How do children gain these skills, exactly? The answer is simple. Through everyday nurturing interactions with you! When you talk, read, sing, and play with your children, you are helping them build these foundational skills, and you’re strengthening your bond with your child in the process. Win, win!
This is the second in a series of columns about using the early literacy practices (talk, read, sing, play) to foster your child’s development. This entry focuses on the practice of reading.

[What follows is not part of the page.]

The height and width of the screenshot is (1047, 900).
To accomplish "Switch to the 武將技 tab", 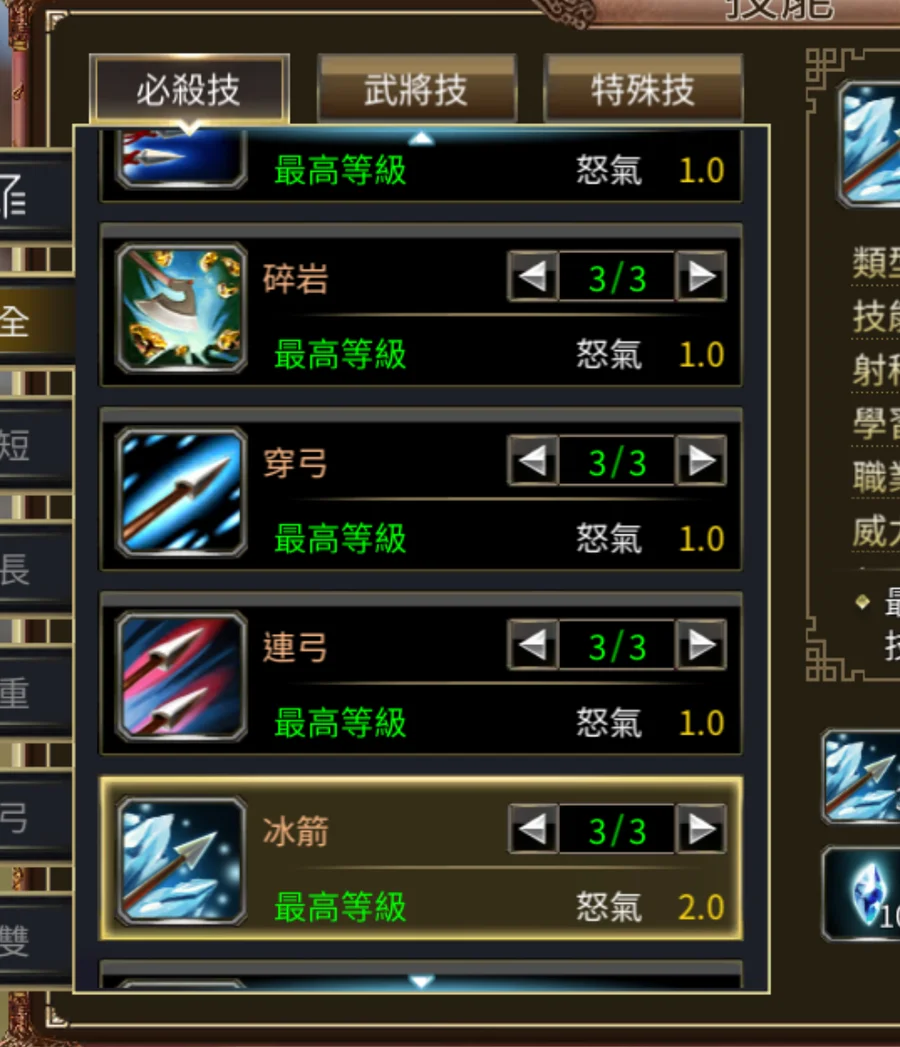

In “Becoming a Nation of Readers,” a landmark 1985 report, experts declared that “the single most important activity for building the knowledge required for eventual success in reading is reading aloud to children.” The positive effects of regularly reading aloud to your children are numerous and include the following:
- builds connections in their brain
- develops their language and vocabulary skills
- supports their social/emotional development
- strengthens their relationship with you
- teaches them about themselves and the world in which they live
There is simply no denying the incredible and dynamic power of reading aloud to your children.
But with so many books and so little time, where does a parent begin? A great answer to this question is only three words long: your public library. Library staff is knowledgeable about the collections and eager to help your kiddos find books that match their interests and abilities.
OK, you’ve got some great books. Now what? The greatest benefits from reading aloud can be achieved when you and your child are engaged in the reading experience. Enhance your child’s engagement and your own enjoyment by utilizing these tips:
1. Read with expression! This may take some practice, but your kids will love it – 100% money back guarantee! Here are some vocal contrasts to add expressive flair:
Play with your pitch. Experiment with using a high voice and low voice to add depth to a character.
Adjust your volume. Perhaps you’ve reached a suspenseful part of the story and want to speak quietly for dramatic effect. Perhaps a character is surprised and speaks at an elevated volume.
Consider your speed. Avoid rushing. Relish each word. Make use of pauses and silence. Read quickly only when the action of the story calls for it. In general, a slower rate of speed gives your child more time to process what they are hearing and seeing on the page.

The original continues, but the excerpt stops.